--- Data under study Enclosed Below ---
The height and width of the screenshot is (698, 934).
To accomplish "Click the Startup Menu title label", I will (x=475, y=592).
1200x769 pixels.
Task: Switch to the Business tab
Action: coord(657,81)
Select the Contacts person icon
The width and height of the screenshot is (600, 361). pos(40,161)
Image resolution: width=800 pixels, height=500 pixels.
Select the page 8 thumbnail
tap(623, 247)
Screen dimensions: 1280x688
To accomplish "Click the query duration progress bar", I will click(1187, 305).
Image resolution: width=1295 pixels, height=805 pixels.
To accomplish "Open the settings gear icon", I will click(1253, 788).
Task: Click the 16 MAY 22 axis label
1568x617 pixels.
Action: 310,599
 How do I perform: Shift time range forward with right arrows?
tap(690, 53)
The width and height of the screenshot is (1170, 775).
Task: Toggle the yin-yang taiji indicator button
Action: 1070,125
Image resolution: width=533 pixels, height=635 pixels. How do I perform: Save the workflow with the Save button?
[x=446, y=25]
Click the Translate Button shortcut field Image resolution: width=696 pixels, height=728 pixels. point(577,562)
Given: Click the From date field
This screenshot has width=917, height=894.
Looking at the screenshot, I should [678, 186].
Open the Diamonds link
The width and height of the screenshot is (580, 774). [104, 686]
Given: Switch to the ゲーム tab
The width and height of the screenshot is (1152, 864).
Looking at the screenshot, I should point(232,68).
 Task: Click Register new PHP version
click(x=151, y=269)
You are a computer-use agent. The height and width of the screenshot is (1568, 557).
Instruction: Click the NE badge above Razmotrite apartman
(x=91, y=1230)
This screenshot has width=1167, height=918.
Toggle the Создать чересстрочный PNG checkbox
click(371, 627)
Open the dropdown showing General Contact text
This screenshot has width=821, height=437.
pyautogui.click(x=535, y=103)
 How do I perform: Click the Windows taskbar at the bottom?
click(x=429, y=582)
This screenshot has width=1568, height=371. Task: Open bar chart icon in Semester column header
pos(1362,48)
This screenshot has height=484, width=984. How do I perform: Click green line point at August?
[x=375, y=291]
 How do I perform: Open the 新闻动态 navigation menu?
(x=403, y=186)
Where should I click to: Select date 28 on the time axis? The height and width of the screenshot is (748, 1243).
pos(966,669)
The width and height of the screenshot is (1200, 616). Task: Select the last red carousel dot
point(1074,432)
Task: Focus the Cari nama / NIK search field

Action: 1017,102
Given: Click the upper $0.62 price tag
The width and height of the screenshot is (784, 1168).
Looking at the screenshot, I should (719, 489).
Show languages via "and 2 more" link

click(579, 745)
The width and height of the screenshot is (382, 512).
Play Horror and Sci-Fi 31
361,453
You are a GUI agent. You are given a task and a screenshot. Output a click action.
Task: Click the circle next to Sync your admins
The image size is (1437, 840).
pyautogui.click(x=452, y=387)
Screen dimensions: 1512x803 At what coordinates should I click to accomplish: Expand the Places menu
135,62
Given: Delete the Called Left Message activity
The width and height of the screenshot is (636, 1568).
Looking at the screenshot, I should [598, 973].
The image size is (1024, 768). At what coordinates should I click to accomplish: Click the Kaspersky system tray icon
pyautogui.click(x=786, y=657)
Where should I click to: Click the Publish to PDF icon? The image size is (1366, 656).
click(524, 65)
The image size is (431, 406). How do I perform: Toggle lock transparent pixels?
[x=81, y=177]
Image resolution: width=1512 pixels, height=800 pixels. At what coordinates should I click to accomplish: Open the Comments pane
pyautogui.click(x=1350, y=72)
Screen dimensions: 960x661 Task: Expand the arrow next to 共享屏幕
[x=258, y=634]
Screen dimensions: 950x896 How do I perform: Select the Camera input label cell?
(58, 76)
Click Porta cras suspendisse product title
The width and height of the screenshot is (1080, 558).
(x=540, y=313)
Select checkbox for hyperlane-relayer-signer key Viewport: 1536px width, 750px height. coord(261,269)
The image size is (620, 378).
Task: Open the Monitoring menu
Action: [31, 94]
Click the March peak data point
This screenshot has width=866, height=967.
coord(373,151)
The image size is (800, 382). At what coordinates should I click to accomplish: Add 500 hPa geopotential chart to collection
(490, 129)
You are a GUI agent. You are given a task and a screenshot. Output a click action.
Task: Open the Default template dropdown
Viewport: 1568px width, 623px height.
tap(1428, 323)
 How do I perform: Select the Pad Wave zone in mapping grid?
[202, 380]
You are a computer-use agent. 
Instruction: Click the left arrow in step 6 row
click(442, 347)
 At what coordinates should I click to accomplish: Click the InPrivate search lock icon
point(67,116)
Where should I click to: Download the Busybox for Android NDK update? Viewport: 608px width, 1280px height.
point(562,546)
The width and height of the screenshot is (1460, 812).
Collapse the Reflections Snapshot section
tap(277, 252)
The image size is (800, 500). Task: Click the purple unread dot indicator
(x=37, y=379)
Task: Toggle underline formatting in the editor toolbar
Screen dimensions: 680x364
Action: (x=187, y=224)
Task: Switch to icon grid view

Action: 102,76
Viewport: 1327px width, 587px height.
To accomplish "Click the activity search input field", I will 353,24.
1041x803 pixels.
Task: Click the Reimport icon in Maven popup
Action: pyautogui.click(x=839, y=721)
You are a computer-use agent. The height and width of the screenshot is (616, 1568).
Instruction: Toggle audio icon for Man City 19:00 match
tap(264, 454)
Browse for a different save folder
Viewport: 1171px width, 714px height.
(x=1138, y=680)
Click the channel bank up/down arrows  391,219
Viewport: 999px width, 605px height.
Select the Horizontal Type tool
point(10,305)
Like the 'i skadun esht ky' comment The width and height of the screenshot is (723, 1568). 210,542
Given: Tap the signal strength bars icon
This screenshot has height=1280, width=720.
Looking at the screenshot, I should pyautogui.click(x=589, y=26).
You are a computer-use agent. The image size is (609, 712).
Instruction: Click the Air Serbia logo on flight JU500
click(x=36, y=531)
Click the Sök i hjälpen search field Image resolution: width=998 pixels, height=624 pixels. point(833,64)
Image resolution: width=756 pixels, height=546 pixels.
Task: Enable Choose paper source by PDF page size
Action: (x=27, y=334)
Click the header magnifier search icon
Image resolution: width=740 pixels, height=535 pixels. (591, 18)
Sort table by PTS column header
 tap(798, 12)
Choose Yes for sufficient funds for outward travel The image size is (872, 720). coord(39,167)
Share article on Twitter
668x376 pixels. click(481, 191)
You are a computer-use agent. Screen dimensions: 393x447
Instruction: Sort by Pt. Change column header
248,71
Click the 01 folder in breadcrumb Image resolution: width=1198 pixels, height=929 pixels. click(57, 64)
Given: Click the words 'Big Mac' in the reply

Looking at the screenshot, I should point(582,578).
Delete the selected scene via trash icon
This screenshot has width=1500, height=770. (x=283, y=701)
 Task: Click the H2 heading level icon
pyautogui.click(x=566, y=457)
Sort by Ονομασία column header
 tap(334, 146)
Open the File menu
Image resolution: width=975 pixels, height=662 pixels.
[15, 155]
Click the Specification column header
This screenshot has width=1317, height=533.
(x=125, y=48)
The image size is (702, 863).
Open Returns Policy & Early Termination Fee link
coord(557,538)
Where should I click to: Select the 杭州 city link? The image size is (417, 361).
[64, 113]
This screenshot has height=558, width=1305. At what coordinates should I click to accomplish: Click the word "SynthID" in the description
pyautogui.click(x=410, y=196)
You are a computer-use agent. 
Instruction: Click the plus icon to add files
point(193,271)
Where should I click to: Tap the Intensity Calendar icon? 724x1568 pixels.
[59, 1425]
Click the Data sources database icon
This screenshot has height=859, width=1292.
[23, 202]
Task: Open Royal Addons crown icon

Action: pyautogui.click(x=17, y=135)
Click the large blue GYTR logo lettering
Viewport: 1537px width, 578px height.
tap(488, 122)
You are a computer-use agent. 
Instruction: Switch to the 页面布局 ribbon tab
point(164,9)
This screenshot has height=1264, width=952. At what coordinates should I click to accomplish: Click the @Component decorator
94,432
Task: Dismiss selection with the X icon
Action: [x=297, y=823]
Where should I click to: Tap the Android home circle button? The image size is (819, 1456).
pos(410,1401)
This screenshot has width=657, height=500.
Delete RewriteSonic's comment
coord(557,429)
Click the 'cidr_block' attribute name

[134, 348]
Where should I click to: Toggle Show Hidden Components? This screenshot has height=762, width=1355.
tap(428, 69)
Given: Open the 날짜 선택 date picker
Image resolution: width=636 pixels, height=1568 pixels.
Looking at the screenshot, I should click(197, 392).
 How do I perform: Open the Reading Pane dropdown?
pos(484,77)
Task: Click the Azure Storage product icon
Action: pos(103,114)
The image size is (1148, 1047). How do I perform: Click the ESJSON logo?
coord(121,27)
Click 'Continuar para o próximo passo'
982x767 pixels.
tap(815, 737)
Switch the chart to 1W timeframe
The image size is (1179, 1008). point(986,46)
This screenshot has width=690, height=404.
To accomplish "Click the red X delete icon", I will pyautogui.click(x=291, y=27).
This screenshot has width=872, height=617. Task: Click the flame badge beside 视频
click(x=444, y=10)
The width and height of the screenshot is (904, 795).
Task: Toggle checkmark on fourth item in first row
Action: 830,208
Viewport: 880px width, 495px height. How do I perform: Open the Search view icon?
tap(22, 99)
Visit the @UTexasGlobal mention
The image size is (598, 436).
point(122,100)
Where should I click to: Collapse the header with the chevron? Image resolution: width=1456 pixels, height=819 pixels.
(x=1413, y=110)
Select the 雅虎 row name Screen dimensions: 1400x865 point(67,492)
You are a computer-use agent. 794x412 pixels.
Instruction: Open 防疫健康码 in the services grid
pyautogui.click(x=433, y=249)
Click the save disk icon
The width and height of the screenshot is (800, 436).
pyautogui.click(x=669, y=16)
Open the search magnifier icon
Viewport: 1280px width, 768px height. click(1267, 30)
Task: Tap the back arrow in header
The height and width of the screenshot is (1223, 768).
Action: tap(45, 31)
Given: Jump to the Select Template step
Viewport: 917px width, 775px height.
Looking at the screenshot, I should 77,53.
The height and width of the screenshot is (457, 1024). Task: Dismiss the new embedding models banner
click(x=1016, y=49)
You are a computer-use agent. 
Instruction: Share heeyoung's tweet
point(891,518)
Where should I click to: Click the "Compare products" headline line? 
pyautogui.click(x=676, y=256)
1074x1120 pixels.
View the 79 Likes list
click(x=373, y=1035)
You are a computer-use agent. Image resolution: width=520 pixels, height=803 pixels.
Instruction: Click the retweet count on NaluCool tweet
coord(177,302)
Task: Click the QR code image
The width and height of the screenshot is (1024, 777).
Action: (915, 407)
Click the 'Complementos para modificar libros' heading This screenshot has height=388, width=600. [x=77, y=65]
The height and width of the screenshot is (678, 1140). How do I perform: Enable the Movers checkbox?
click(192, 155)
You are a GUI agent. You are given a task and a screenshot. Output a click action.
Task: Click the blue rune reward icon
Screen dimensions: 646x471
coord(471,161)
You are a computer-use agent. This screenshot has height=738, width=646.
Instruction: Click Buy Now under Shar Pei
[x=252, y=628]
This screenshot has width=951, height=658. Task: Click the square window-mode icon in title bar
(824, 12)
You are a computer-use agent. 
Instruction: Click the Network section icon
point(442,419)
--- End of Enclosed Data under study ---
What to work on: Scan the records for the string "blue" and show every line that contains it.

Response below:
Click the large blue GYTR logo lettering
Task: Click the blue rune reward icon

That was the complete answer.